An autonomous research agent spent 3,400 iterations re-querying the same search tool with slightly mutated keywords because the answer it was looking for had been deleted. No stop condition fired.
What happened
A daily-summary agent was asked to find a specific Slack message containing a deployment URL from "earlier this week." The message had been deleted. The agent's search tool returned an empty array. Instead of concluding "not found," the agent rephrased the query and tried again. And again. For three hours.
The trace pattern
Every iteration looked structurally identical:
llm.completions in:1,247 out:118
└ tool: search_slack { query: "deployment URL" } → []
llm.completions in:1,389 out:124
└ tool: search_slack { query: "deploy URL last week" } → []
llm.completions in:1,532 out:131
└ tool: search_slack { query: "production URL" } → []
... 3,397 more iterations ...
Token count grew linearly each turn (prior tool results retained in context). By iteration 3,400 the system prompt + history was at 290K tokens per call.
Diagnosis
The agent had three failure modes stacked:
1. No iteration cap. The orchestration loop only checked for done: true from the model, never a hard limit on tool calls.
2. No diversification rule. The model wasn't told "if a query returned zero results twice, stop searching with that strategy."
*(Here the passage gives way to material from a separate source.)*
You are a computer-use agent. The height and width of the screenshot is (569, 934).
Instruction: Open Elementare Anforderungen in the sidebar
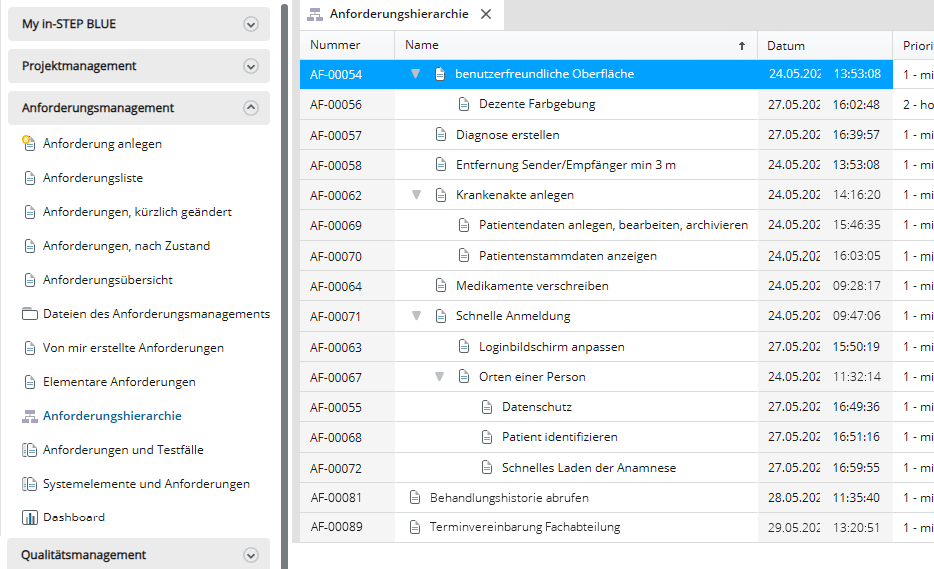[119, 382]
3. No graceful failure tool. The model had search_slack and report_finding tools but no report_not_found tool. From the model's perspective, returning empty-handed wasn't a valid action.
The fix
const result = await runAgent({
tools: [searchSlack, reportFinding],
+ maxIterations: 25,
+ maxToolCalls: 50,
});
Plus a system-prompt addition:
If the same search returns no results twice with similar queries,
call report_not_found with what you tried. Do not invent new
phrasings indefinitely.
Plus a third tool:
{
name: "report_not_found",
description: "Report that the requested information could not be located after a reasonable search.",
input_schema: { type: "object", properties: { attempts: { type: "array", items: { type: "string" } } } },
}
After the fix: same task fails fast at 6 iterations, $0.04 cost.
Takeaway
Always bound autonomous loops with two caps: a step count (the agent can see and reason about) and a hard wall-clock or call-count limit (enforced by the orchestrator regardless of model state). And give the model a way to say "I couldn't do this" — otherwise it will hallucinate progress.